DexDrive is a retail consumer product, an adaptor to connect a Nintendo 64 #Controller Pak into a PC serial port, for sharing saved games.

Unlicensed

 The Glove Controller is a wearable glove-like controller similar to the Power Glove with buttons like a normal controller. It is usable in any game.
 The Tilt Pak is a rumble feedback and motion sensor made by Pelican.
 The GameShark, or Action Replay in Europe, is an unlicensed cheat device, similar to the Game Genie, made by InterAct in two versions. The first version has an LED display and a slot on the back of the unit for an expansion card that was never made. The second version (known as the "Pro" series, versions 3.2 and up) has a parallel port on the back for connecting to a computer for game downloads.
 SharkWire Online is a GameShark with modem and PC-style serial port for keyboards.
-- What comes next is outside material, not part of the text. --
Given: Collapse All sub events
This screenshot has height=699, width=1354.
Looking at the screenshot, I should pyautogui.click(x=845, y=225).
It allowed emailing and Game Shark updates through the now discontinued sharkwire.com dial-in service.
 The GB Hunter is a Game Boy player, similar to the first-party Super Game Boy for the SNES.
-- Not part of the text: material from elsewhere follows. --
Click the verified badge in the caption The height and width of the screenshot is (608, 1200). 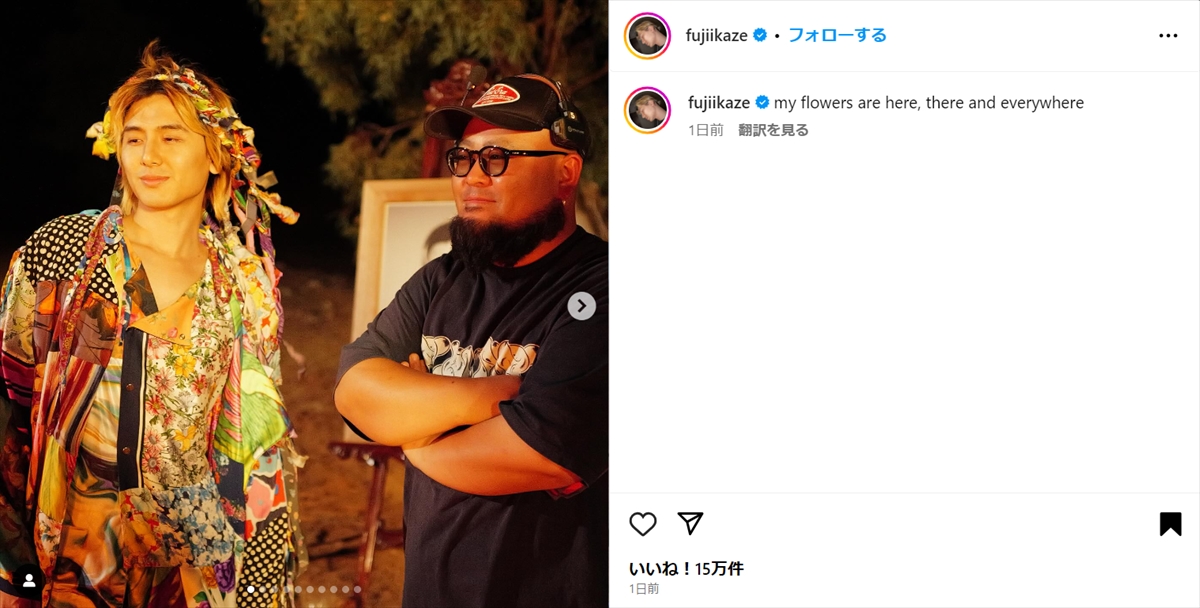coord(762,103)
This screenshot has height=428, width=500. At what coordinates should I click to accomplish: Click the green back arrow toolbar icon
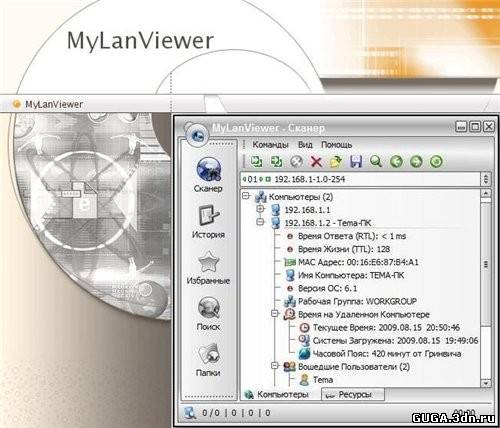click(x=396, y=162)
 The High-Rez Pack is Mad Catz's less expensive version of the Expansion Pak. There were reports of overheating due to inadequate cooling/venting, and the unit suffered from poor build quality.
 The N64 Passport is an adaptor and cheat device that bypasses games' region lock, with a few exceptions.
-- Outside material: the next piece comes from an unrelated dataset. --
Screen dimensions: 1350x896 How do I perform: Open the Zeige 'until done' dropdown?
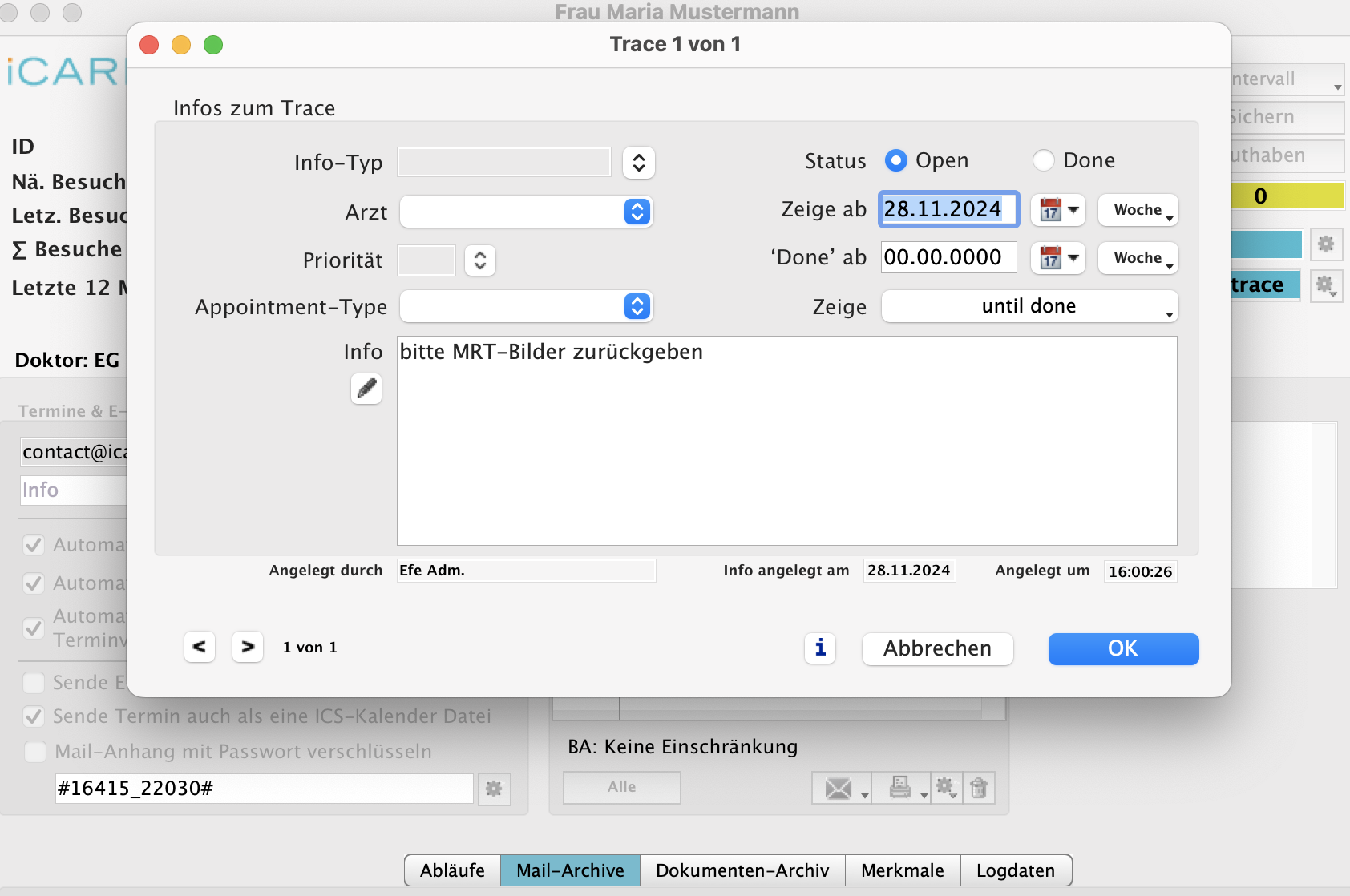pyautogui.click(x=1029, y=306)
 The Memory Card Comfort by Speed-Link is a controller expansion with four separate memory areas and 123 pages each, selectable via a small switch.
 The SharkPad Pro is a third-party controller from InterAct, with slow motion and autofire capabilities.
 The Tremor Pak is a third-party rumble expansion.
 The Nyko Hyper Pak Plus contains internal memory and a rumble feature.
 The Advanced Controller is a Mad Catz gamepad with the same form and controls as the standard Nintendo 64 controller, plus a turbo button.
 The Mad Catz Steering Wheel is a set consisting of an analog steering wheel that turns 270 degrees, two foot pedals, and a stick shift.
 The Power Wheel is a steering wheel with foot pedal module, produced by Game Source.
 The V3 Racing Wheel is a steering wheel with foot pedals produced by InterAct. It includes an expansion port which does not support the Rumble Pak due to the risk that it would grate on the player's crotch.
 The Flight Force Pro 64 is a flight stick from InterAct.
 The Arcade Shark is an arcade-style joystick controller from InterAct with slow motion and autofire buttons.
 The Tristar 64 is a third-party adaptor enabling NES and SNES games on Nintendo 64. The device expands the cartridge slot into three total slots for each cartridge type.
 InterAct reportedly had two Nintendo 64 light guns "packed and ready to ship", one of them with built-in force feedback, but never released them due to the complete lack of light gun shooters for the console.